Technology & Science

YouTube: An ambitious 5-year-old

YouTube — by far the most popular video-sharing site on the web — marked its official fifth anniversary by trumpeting some astonishing traffic data.

Video-sharing site gets 2 billion views daily

YouTube — by far the most popular video-sharing site on the web — marked its official fifth anniversary Monday by trumpeting some astonishing traffic data.
This screenshot shows the Royal Channel on YouTube. Buckingham Palace has also posted archived footage of the Queen and other members of the Royal family.

The Google-owned site announced it now attracts a little more than two billion video views every day from users in more than 200 countries. That's double the traffic it reported just eight months ago.

"Although the average user spends 15 minutes a day on YouTube, that’s tiny compared to the five hours a day people spend watching TV," a company blog posting said. 

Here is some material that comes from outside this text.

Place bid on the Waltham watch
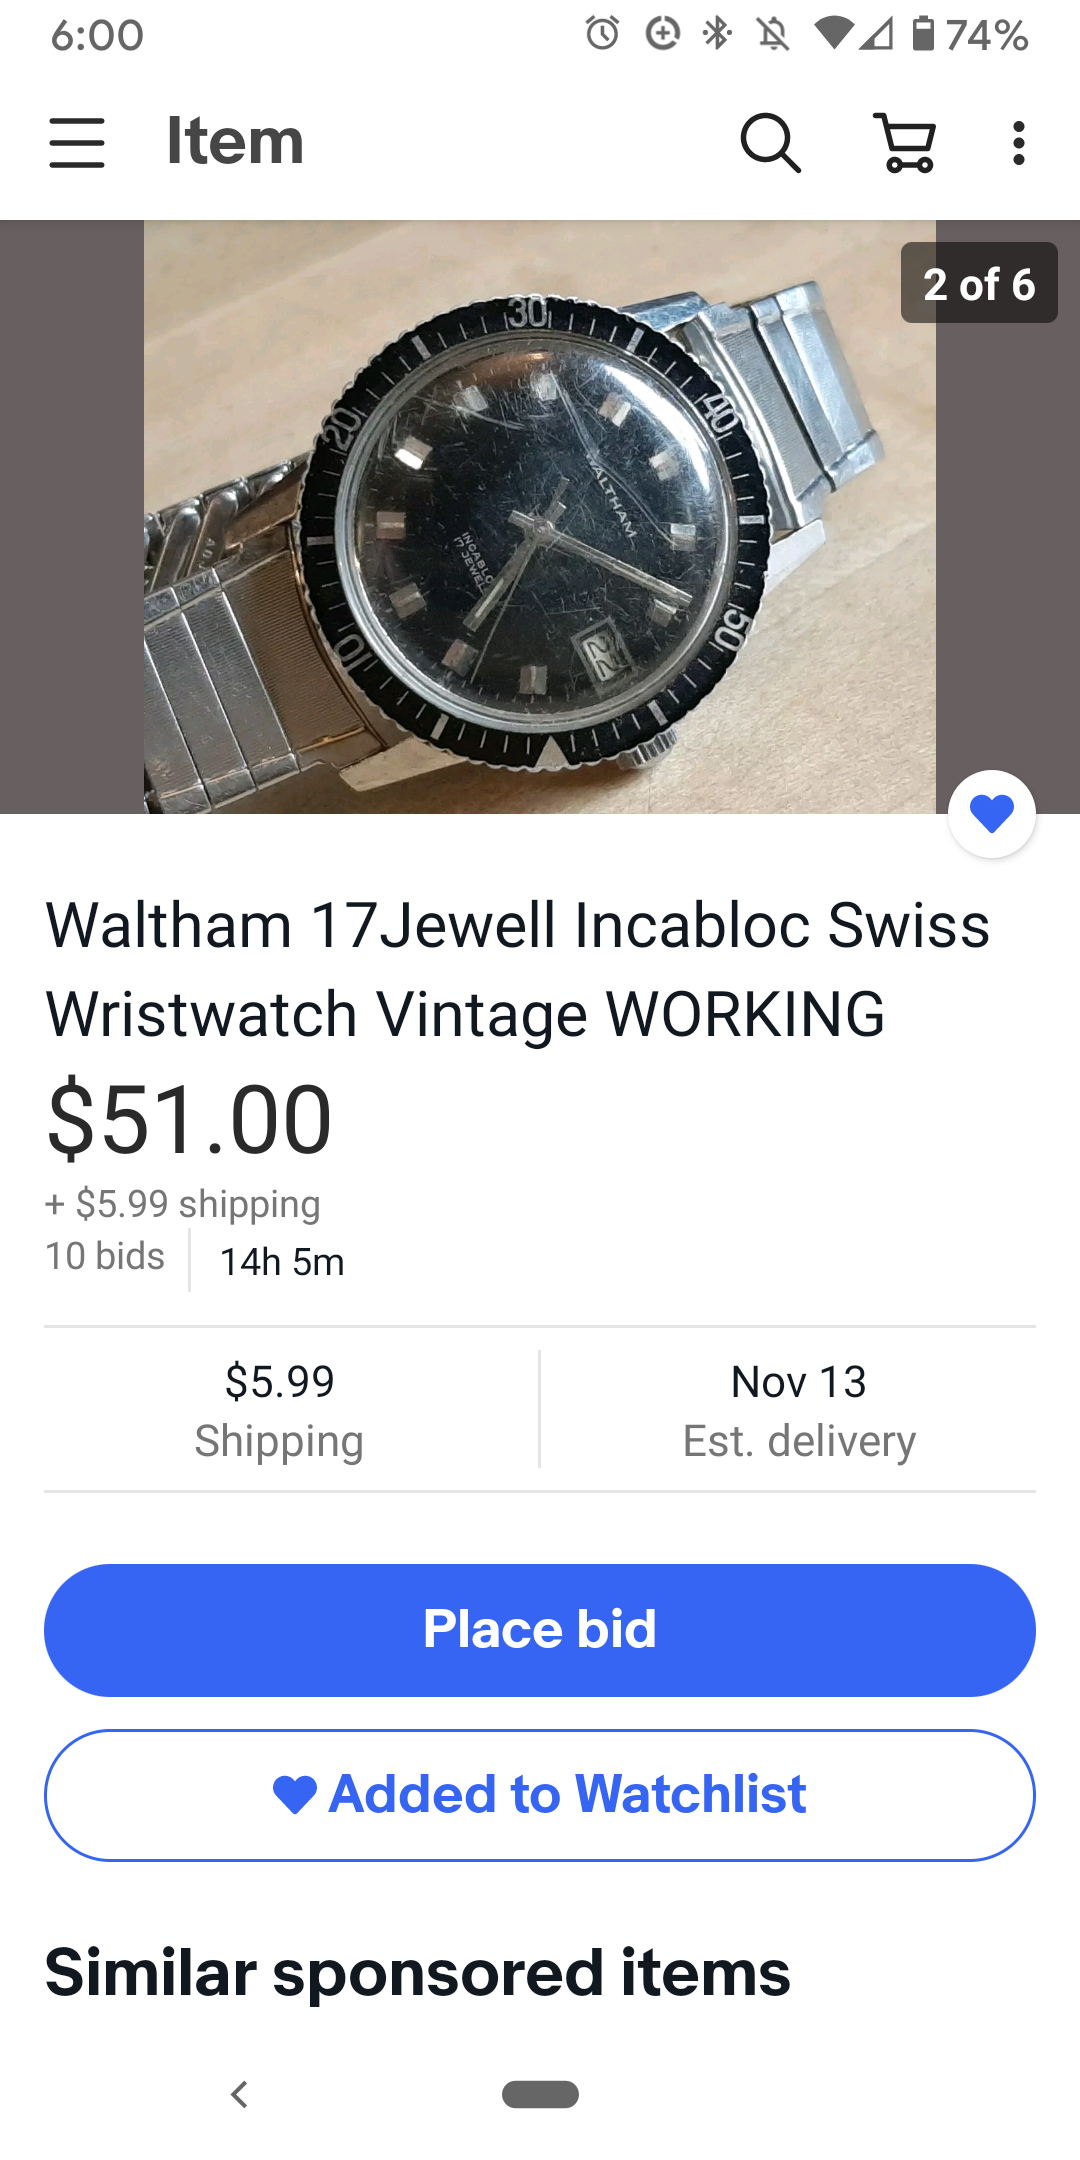The width and height of the screenshot is (1080, 2160). pos(540,1630)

But the video-sharing site clearly wants to dramatically ramp up those viewing times to make itself a more popular alternative to conventional TV.  

The site pledged Monday to make it even easier for users to sort through and find videos. YouTube said two billion video views daily is already equivalent to "nearly double the prime-time audience of all three major U.S. television networks combined."

From trivia to tragedy

YouTube is increasingly trying to market itself to advertisers looking for audiences around the world. 

As part of its five-year anniversary — and as a way of showcasing its sprawling reach —YouTube also launched a new channel that charts its key video milestones, and invites users to upload videos describing their favourite YouTube moments or relating how the site has affected them.

Since it went live in 2005, YouTube has helped launch entertainment careers — Justin Bieber and Susan Boyle come to mind — and has grown to become the dominant source of trivial but wildy popular videos of things like piano-playing cats and finger-biting babies.

But it has also earned a reputation as the go-to social media site where people from countries in crisis can post video evidence of repression, civil strife and natural disasters.  

Politicans and activists of every stripe also use YouTube to raise their profile and generate a following.

YouTube was bought by Google in 2006 for $1.65 billion US.

Despite its huge traffic numbers, YouTube has yet to turn a profit for the search engine giant, although Google CEO Eric Schmidt has said he "assumes" it will finally be in the black later this year.